PROMPT: The response must consist of the lines from the one holding "Where should I" through the final line of the entries, given again exactly and without any pictures.

ENTRIES PROVIDED:
________________
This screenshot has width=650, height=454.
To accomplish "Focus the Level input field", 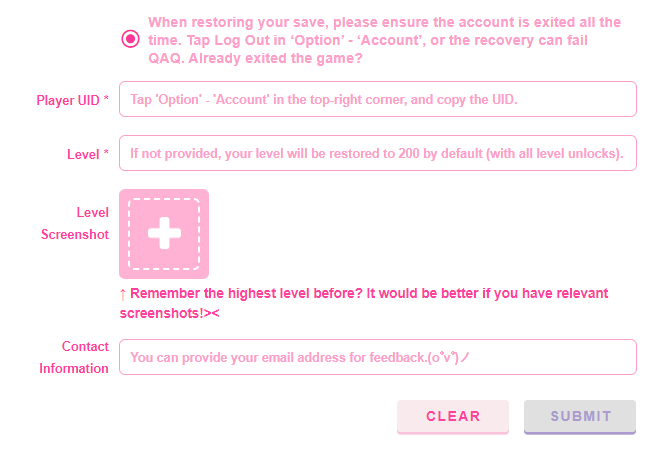I will pos(377,154).
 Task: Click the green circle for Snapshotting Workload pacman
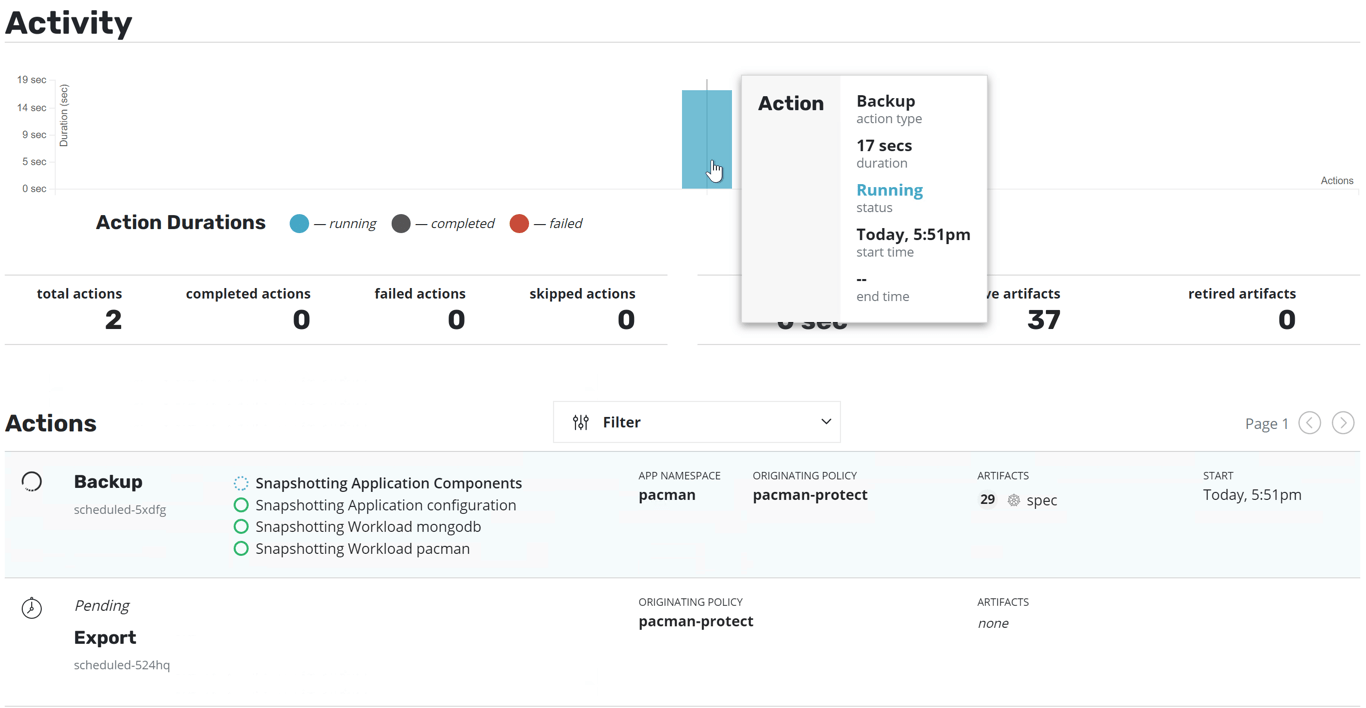(x=241, y=549)
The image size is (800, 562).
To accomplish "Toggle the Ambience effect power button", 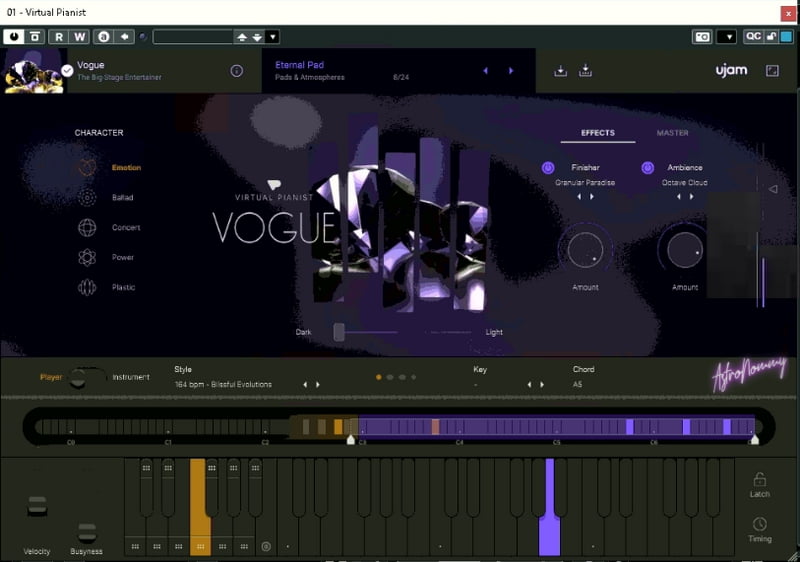I will tap(648, 168).
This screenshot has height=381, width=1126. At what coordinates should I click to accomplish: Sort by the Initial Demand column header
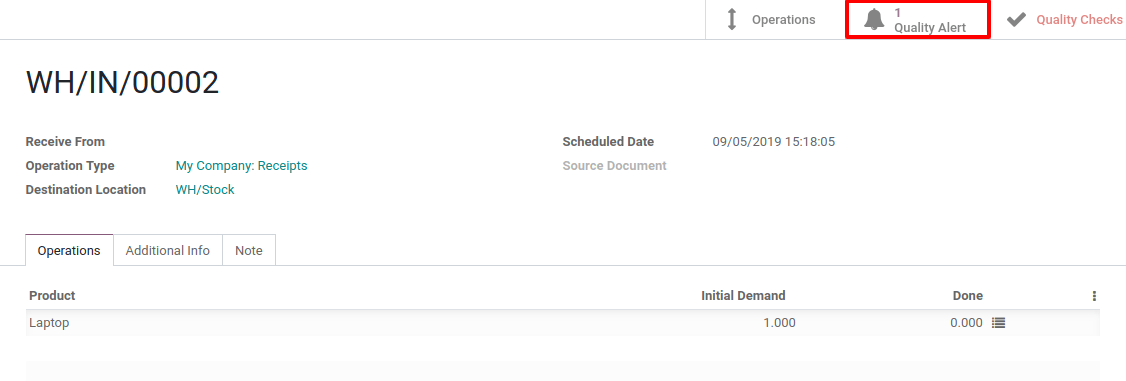743,296
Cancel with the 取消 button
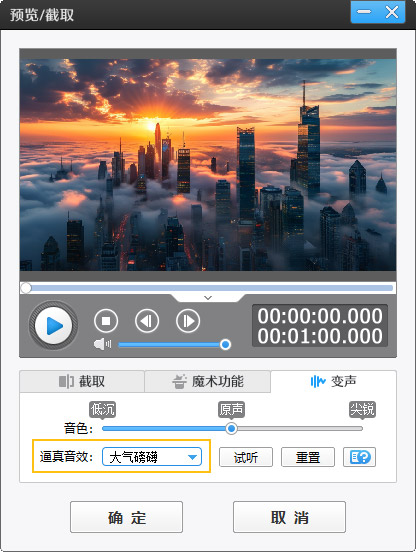The image size is (416, 552). (x=289, y=517)
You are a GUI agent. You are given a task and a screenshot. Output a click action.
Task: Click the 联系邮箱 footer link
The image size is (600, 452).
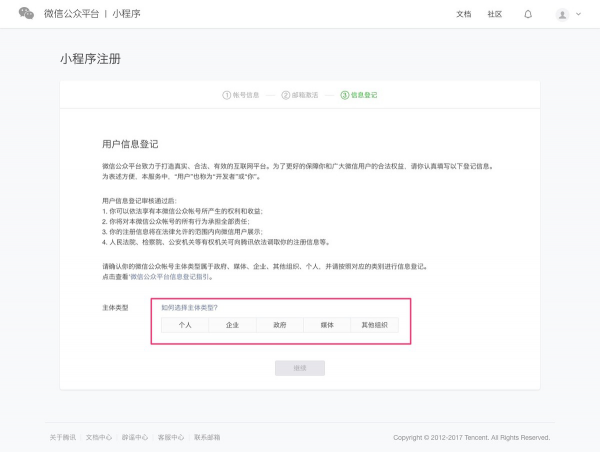click(207, 437)
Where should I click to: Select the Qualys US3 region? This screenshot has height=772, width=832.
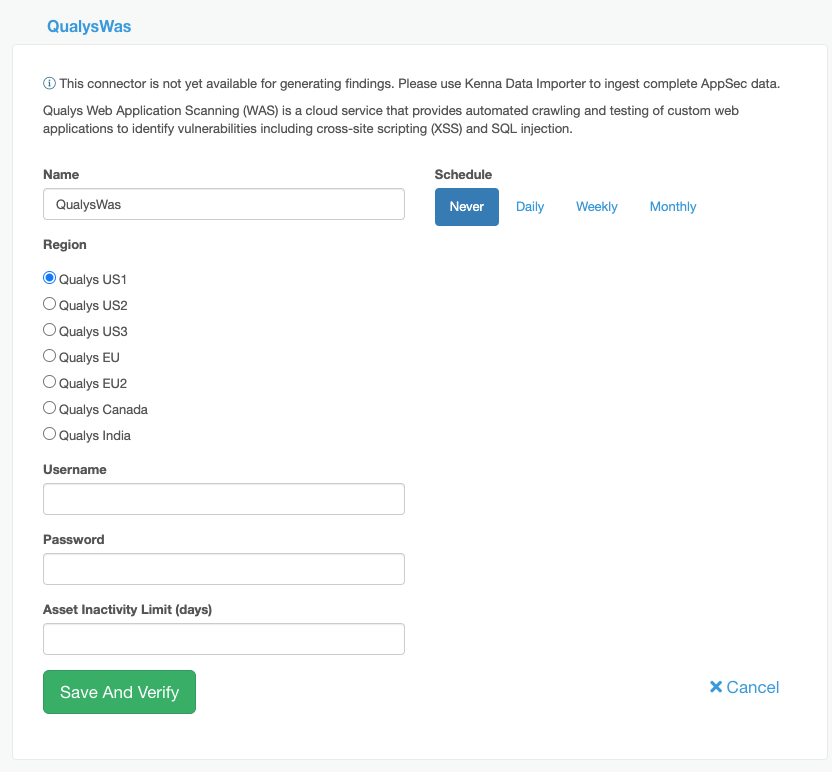tap(49, 329)
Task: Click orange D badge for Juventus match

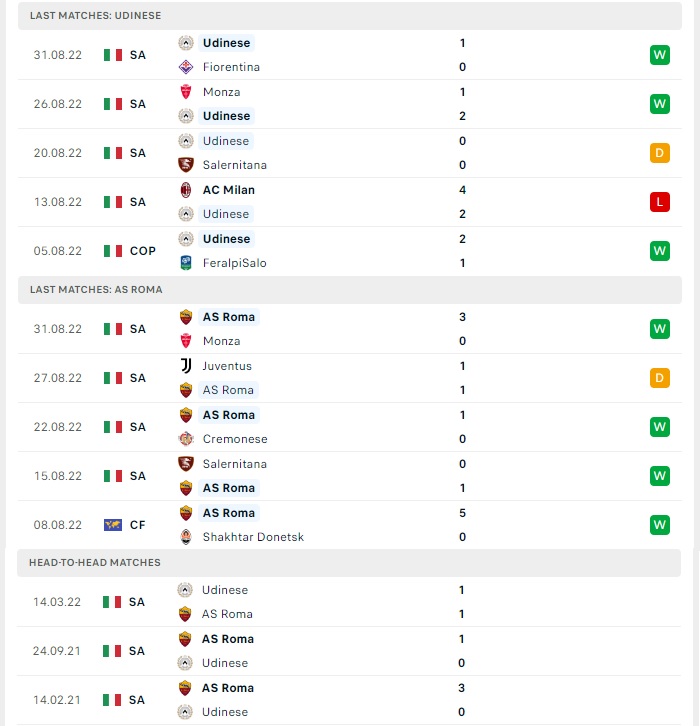Action: coord(660,378)
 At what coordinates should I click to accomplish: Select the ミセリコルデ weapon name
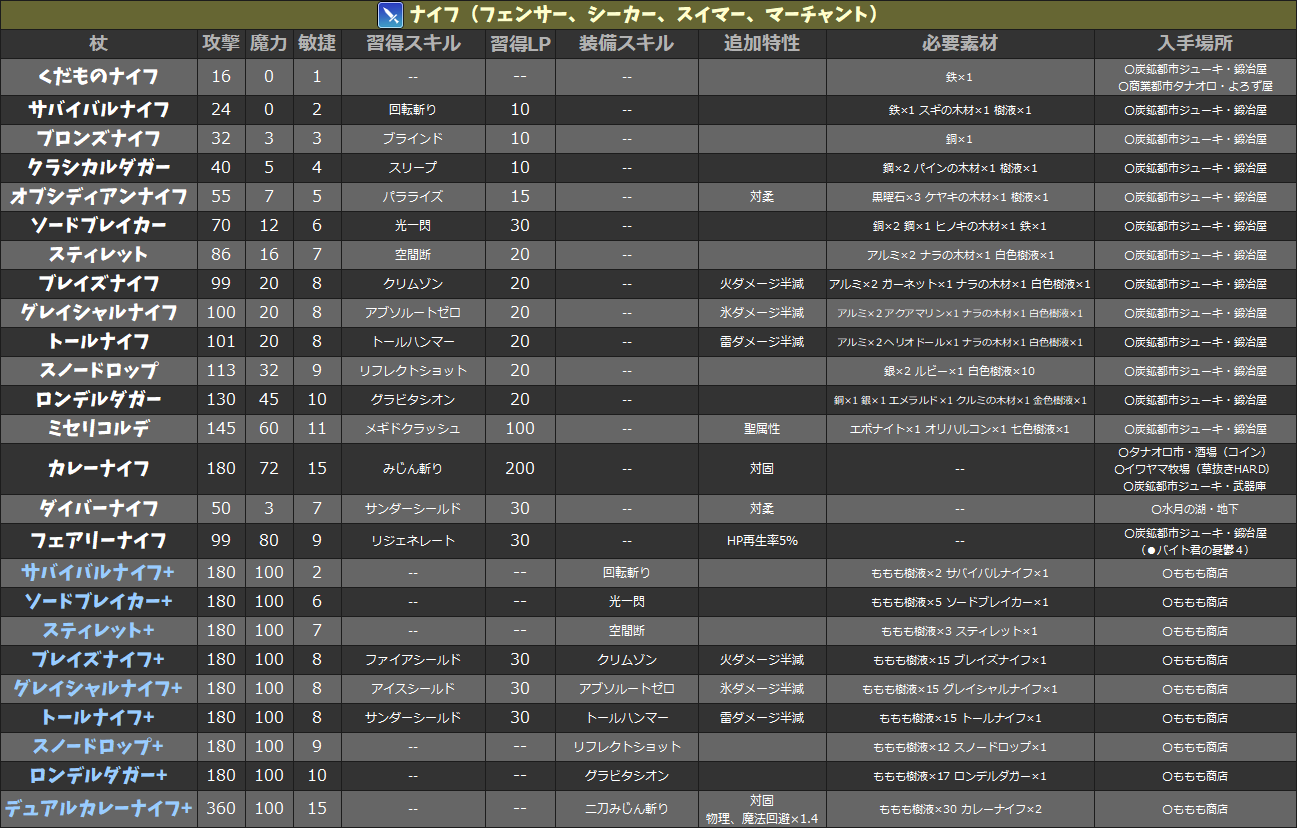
________________
WORKED SOLUTION:
Where should I click to: Select the Qualys US3 region? This screenshot has height=772, width=832.
tap(49, 329)
Task: Click orange D badge for Juventus match

Action: coord(660,378)
 At what coordinates should I click to accomplish: Select the ミセリコルデ weapon name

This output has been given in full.